His show began with almost twenty white looks. They were centred on the fusion between suiting and streetwear, honouring the house’s codes while also contributing something new, attracting a younger customer. It was a palette cleanser, so to speak. However, his predecessor Kim Jones produced a far slicker output, it elevated streetwear to luxury terrain and the styling was much more polished. Comparatively, Abloh’s pooling silhouettes and overwrought emphasis on utilitarian style falls flat.
He rehashed some of the ideas that appeared in the Off-White show too. There was tie-dye print and it looked much better here. Though the double-denim looks that emerged fared better at Off-White; they didn’t blend with the house’s codes as much. But this crossover event cemented one thing: a faultlessly clear expression of his lucid vision, even if it is a vision in part indebted to other creatives.

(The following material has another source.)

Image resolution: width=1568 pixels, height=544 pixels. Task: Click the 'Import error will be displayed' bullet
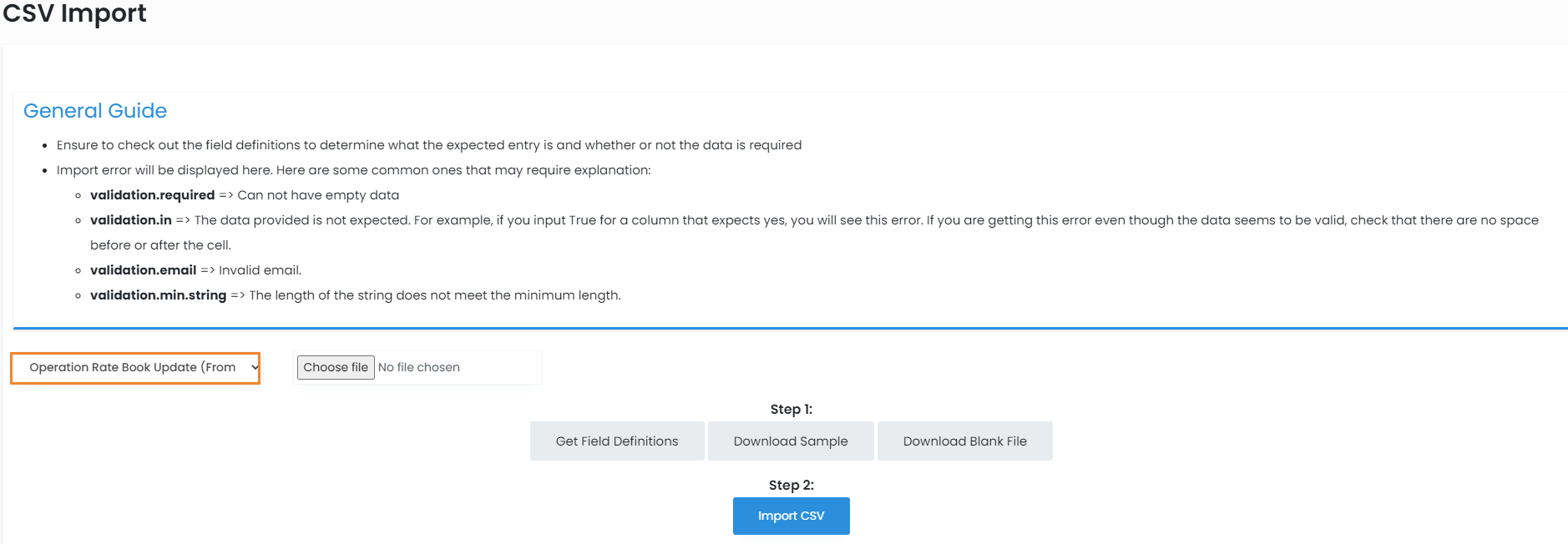(x=353, y=170)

When the models took to their final procession, Kanye West and Kim Kardashian, who were sitting front row, led a standing ovation. When Abloh emerged he made his way over to West, his frequent collaborator, sharing a tender embrace, both men wiping tears from their eyes.
And perhaps that is the best thing about Abloh’s success. It affirms something about the fashion industry: anything is possible with hard work. He is one of the only black designers showing in Paris and one of the only black artistic directors at a luxury conglomerate. (Kanye West made similar waves in fashion with Yeezy—say what you want about the aesthetic and the logistical disasters—when he became one of the most influential people of colour in the industry.) Milestones like this are undreamt of in an industry that is predominately white and perpetuates questionable attitudes towards diversity and inclusivity. On the benches at Louis Vuitton, a dossier was equipped with a map dotted with the birthplaces of his models and their parents; it was one of the diversely cast fashion shows in recent memory.
The invitation to the Off-White show read “Jim Stark”, James Dean’s character from Rebel Without a Cause. The film chronicles the lives of suburban, middle-class teenagers. It’s the background Abloh comes from. From Rockford, Illinois to Rue du Pont Neuf, Paris. It’s also the demographic Off-White, and the myriad of collaborations Abloh participates in, connects with the most. He invited hundreds of young design students from local colleges to attend the show. To that contingent, Off-White is peak-fashion, the pinnacle of streetwear and Abloh its perennial leader. But mostly it possess a quality innate to luxury, it’s aspirational.